#### Exercise input

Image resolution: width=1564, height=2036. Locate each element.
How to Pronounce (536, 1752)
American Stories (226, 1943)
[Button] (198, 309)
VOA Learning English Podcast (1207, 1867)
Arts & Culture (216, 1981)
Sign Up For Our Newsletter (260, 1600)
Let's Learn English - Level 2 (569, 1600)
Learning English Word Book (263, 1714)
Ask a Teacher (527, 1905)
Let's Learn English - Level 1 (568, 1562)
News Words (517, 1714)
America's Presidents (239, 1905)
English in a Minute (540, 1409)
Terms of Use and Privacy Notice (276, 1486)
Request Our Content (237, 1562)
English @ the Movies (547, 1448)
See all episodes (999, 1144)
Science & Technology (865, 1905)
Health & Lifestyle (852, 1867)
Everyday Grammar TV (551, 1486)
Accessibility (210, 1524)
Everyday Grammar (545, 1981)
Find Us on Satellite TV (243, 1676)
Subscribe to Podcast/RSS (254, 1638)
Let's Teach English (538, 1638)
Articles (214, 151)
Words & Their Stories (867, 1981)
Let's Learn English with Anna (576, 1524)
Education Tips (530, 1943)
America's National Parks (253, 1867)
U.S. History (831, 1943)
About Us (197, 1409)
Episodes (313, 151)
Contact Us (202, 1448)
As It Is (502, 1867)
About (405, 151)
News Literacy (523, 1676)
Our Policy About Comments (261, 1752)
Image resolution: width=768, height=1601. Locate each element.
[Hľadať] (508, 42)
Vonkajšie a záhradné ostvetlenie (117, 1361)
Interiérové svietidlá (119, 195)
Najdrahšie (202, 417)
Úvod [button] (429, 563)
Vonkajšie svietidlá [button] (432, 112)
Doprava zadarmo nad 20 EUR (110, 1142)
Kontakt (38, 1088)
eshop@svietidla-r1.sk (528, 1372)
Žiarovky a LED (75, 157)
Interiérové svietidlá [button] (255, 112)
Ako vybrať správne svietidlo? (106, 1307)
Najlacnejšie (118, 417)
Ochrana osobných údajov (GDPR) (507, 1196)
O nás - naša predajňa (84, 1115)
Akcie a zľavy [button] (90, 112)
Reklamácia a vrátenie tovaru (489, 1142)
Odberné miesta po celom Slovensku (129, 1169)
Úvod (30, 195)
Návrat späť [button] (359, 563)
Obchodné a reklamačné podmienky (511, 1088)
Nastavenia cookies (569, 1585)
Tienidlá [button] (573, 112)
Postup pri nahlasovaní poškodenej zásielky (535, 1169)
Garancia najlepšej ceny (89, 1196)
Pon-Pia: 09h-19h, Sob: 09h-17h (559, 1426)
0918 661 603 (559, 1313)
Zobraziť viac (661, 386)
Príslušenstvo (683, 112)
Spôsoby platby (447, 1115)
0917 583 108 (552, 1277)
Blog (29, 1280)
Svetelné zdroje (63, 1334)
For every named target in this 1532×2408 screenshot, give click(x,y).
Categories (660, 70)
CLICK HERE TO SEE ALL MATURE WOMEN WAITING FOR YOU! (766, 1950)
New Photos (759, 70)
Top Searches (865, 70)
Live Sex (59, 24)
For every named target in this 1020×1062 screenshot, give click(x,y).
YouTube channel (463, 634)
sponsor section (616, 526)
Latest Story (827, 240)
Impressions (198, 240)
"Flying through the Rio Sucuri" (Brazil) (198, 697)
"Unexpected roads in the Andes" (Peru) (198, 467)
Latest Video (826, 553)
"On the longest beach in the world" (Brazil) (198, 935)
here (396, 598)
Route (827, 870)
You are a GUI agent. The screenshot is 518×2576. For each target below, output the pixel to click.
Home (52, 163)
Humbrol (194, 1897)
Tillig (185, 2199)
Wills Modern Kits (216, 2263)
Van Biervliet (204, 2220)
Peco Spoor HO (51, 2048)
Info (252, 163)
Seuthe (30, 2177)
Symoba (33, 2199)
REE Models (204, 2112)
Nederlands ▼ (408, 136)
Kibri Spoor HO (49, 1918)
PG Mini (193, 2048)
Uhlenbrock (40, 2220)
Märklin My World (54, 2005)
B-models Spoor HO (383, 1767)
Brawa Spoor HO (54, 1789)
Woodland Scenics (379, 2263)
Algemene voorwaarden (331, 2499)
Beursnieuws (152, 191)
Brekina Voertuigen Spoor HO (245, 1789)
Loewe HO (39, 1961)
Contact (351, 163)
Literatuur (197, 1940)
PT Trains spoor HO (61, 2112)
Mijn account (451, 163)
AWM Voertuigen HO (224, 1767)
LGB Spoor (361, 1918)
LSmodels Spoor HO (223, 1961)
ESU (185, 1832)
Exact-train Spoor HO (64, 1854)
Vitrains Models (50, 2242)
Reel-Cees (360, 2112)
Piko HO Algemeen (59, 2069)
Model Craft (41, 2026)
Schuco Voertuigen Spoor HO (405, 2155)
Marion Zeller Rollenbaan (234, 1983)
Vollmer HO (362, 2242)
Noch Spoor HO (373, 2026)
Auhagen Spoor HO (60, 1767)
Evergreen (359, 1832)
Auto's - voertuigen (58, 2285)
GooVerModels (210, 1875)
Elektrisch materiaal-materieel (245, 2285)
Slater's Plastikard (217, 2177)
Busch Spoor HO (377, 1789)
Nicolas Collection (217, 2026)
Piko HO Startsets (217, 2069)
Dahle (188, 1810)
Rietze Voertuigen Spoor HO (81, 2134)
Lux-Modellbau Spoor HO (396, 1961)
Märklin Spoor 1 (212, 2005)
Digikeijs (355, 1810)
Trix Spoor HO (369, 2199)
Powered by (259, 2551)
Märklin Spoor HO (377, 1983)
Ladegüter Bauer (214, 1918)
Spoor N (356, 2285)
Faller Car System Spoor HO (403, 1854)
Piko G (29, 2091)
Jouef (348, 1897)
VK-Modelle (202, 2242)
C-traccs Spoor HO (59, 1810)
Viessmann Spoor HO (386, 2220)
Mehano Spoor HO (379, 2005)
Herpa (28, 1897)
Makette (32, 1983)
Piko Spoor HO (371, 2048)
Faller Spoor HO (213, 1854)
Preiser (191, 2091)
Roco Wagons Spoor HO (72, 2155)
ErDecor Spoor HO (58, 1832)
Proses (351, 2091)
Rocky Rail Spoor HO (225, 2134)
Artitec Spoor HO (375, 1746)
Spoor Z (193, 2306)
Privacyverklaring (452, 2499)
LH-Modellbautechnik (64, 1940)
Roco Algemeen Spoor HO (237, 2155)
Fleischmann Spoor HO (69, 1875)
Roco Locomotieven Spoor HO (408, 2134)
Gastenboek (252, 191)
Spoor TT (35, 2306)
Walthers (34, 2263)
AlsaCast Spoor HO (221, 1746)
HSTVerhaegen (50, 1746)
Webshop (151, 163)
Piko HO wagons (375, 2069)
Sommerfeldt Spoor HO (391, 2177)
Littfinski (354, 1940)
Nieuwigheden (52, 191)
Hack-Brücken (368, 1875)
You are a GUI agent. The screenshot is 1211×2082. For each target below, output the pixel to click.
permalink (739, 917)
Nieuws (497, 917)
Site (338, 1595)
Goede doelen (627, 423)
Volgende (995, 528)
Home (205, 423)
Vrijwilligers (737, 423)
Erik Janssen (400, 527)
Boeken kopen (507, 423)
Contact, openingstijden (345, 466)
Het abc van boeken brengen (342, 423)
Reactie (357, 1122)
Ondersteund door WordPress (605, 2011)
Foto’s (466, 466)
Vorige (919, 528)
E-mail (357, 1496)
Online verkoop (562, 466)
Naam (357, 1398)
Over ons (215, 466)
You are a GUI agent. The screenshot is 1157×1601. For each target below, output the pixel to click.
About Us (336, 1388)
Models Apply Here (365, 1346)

########

Please transcribe all of the entries above word for word, leaving nothing out and changing nothing.

Image resolution: width=1564, height=2036. Locate each element.
How to Pronounce (536, 1752)
American Stories (226, 1943)
[Button] (198, 309)
VOA Learning English Podcast (1207, 1867)
Arts & Culture (216, 1981)
Sign Up For Our Newsletter (260, 1600)
Let's Learn English - Level 2 (569, 1600)
Learning English Word Book (263, 1714)
Ask a Teacher (527, 1905)
Let's Learn English - Level 1 (568, 1562)
News Words (517, 1714)
America's Presidents (239, 1905)
English in a Minute (540, 1409)
Terms of Use and Privacy Notice (276, 1486)
Request Our Content (237, 1562)
English @ the Movies (547, 1448)
See all episodes (999, 1144)
Science & Technology (865, 1905)
Health & Lifestyle (852, 1867)
Everyday Grammar TV (551, 1486)
Accessibility (210, 1524)
Everyday Grammar (545, 1981)
Find Us on Satellite TV (243, 1676)
Subscribe to Podcast/RSS (254, 1638)
Let's Teach English (538, 1638)
Articles (214, 151)
Words & Their Stories (867, 1981)
Let's Learn English with Anna (576, 1524)
Education Tips (530, 1943)
America's National Parks (253, 1867)
U.S. History (831, 1943)
About Us (197, 1409)
Episodes (313, 151)
Contact Us (202, 1448)
As It Is (502, 1867)
About (405, 151)
News Literacy (523, 1676)
Our Policy About Comments (261, 1752)
Image resolution: width=768, height=1601. Locate each element.
[Hľadať] (508, 42)
Vonkajšie a záhradné ostvetlenie (117, 1361)
Interiérové svietidlá (119, 195)
Najdrahšie (202, 417)
Úvod [button] (429, 563)
Vonkajšie svietidlá [button] (432, 112)
Doprava zadarmo nad 20 EUR (110, 1142)
Kontakt (38, 1088)
eshop@svietidla-r1.sk (528, 1372)
Žiarovky a LED (75, 157)
Interiérové svietidlá [button] (255, 112)
Ako vybrať správne svietidlo? (106, 1307)
Najlacnejšie (118, 417)
Ochrana osobných údajov (GDPR) (507, 1196)
O nás - naša predajňa (84, 1115)
Akcie a zľavy [button] (90, 112)
Reklamácia a vrátenie tovaru (489, 1142)
Odberné miesta po celom Slovensku (129, 1169)
Úvod (30, 195)
Návrat späť [button] (359, 563)
Obchodné a reklamačné podmienky (511, 1088)
Nastavenia cookies (569, 1585)
Tienidlá [button] (573, 112)
Postup pri nahlasovaní poškodenej zásielky (535, 1169)
Garancia najlepšej ceny (89, 1196)
Pon-Pia: 09h-19h, Sob: 09h-17h (559, 1426)
0918 661 603 (559, 1313)
Zobraziť viac (661, 386)
Príslušenstvo (683, 112)
Spôsoby platby (447, 1115)
0917 583 108 (552, 1277)
Blog (29, 1280)
Svetelné zdroje (63, 1334)
For every named target in this 1532×2408 screenshot, give click(x,y).
Categories (660, 70)
CLICK HERE TO SEE ALL MATURE WOMEN WAITING FOR YOU! (766, 1950)
New Photos (759, 70)
Top Searches (865, 70)
Live Sex (59, 24)
For every named target in this 1020×1062 screenshot, give click(x,y).
YouTube channel (463, 634)
sponsor section (616, 526)
Latest Story (827, 240)
Impressions (198, 240)
"Flying through the Rio Sucuri" (Brazil) (198, 697)
"Unexpected roads in the Andes" (Peru) (198, 467)
Latest Video (826, 553)
"On the longest beach in the world" (Brazil) (198, 935)
here (396, 598)
Route (827, 870)
You are a GUI agent. The screenshot is 518×2576. For each target below, output the pixel to click.
Home (52, 163)
Humbrol (194, 1897)
Tillig (185, 2199)
Wills Modern Kits (216, 2263)
Van Biervliet (204, 2220)
Peco Spoor HO (51, 2048)
Info (252, 163)
Seuthe (30, 2177)
Symoba (33, 2199)
REE Models (204, 2112)
Nederlands ▼ (408, 136)
Kibri Spoor HO (49, 1918)
PG Mini (193, 2048)
Uhlenbrock (40, 2220)
Märklin My World (54, 2005)
B-models Spoor HO (383, 1767)
Brawa Spoor HO (54, 1789)
Woodland Scenics (379, 2263)
Algemene voorwaarden (331, 2499)
Beursnieuws (152, 191)
Brekina Voertuigen Spoor HO (245, 1789)
Loewe HO (39, 1961)
Contact (351, 163)
Literatuur (197, 1940)
PT Trains spoor HO (61, 2112)
Mijn account (451, 163)
AWM Voertuigen HO (224, 1767)
LGB Spoor (361, 1918)
LSmodels Spoor HO (223, 1961)
ESU (185, 1832)
Exact-train Spoor HO (64, 1854)
Vitrains Models (50, 2242)
Reel-Cees (360, 2112)
Piko HO Algemeen (59, 2069)
Model Craft (41, 2026)
Schuco Voertuigen Spoor HO (405, 2155)
Marion Zeller Rollenbaan (234, 1983)
Vollmer HO (362, 2242)
Noch Spoor HO (373, 2026)
Auhagen Spoor HO (60, 1767)
Evergreen (359, 1832)
Auto's - voertuigen (58, 2285)
GooVerModels (210, 1875)
Elektrisch materiaal-materieel (245, 2285)
Slater's Plastikard (217, 2177)
Busch Spoor HO (377, 1789)
Nicolas Collection (217, 2026)
Piko HO Startsets (217, 2069)
Dahle (188, 1810)
Rietze Voertuigen Spoor HO (81, 2134)
Lux-Modellbau Spoor HO (396, 1961)
Märklin Spoor 1 (212, 2005)
Digikeijs (355, 1810)
Trix Spoor HO (369, 2199)
Powered by (259, 2551)
Märklin Spoor HO (377, 1983)
Ladegüter Bauer (214, 1918)
Spoor N (356, 2285)
Faller Car System Spoor HO (403, 1854)
Piko G (29, 2091)
Jouef (348, 1897)
VK-Modelle (202, 2242)
C-traccs Spoor HO (59, 1810)
Viessmann Spoor HO (386, 2220)
Mehano Spoor HO (379, 2005)
Herpa (28, 1897)
Makette (32, 1983)
Piko Spoor HO (371, 2048)
Faller Spoor HO (213, 1854)
Preiser (191, 2091)
Roco Wagons Spoor HO (72, 2155)
ErDecor Spoor HO (58, 1832)
Proses (351, 2091)
Rocky Rail Spoor HO (225, 2134)
Artitec Spoor HO (375, 1746)
Spoor Z (193, 2306)
Privacyverklaring (452, 2499)
LH-Modellbautechnik (64, 1940)
Roco Algemeen Spoor HO (237, 2155)
Fleischmann Spoor HO (69, 1875)
Roco Locomotieven Spoor HO (408, 2134)
Gastenboek (252, 191)
Spoor TT (35, 2306)
Walthers (34, 2263)
AlsaCast Spoor HO (221, 1746)
HSTVerhaegen (50, 1746)
Webshop (151, 163)
Piko HO wagons (375, 2069)
Sommerfeldt Spoor HO (391, 2177)
Littfinski (354, 1940)
Nieuwigheden (52, 191)
Hack-Brücken (368, 1875)
You are a GUI agent. The screenshot is 1211×2082. For each target below, output the pixel to click.
permalink (739, 917)
Nieuws (497, 917)
Site (338, 1595)
Goede doelen (627, 423)
Volgende (995, 528)
Home (205, 423)
Vrijwilligers (737, 423)
Erik Janssen (400, 527)
Boeken kopen (507, 423)
Contact, openingstijden (345, 466)
Het abc van boeken brengen (342, 423)
Reactie (357, 1122)
Ondersteund door WordPress (605, 2011)
Foto’s (466, 466)
Vorige (919, 528)
E-mail (357, 1496)
Online verkoop (562, 466)
Naam (357, 1398)
Over ons (215, 466)
You are a GUI agent. The screenshot is 1157×1601. For each target below, output the pixel to click.
About Us (336, 1388)
Models Apply Here (365, 1346)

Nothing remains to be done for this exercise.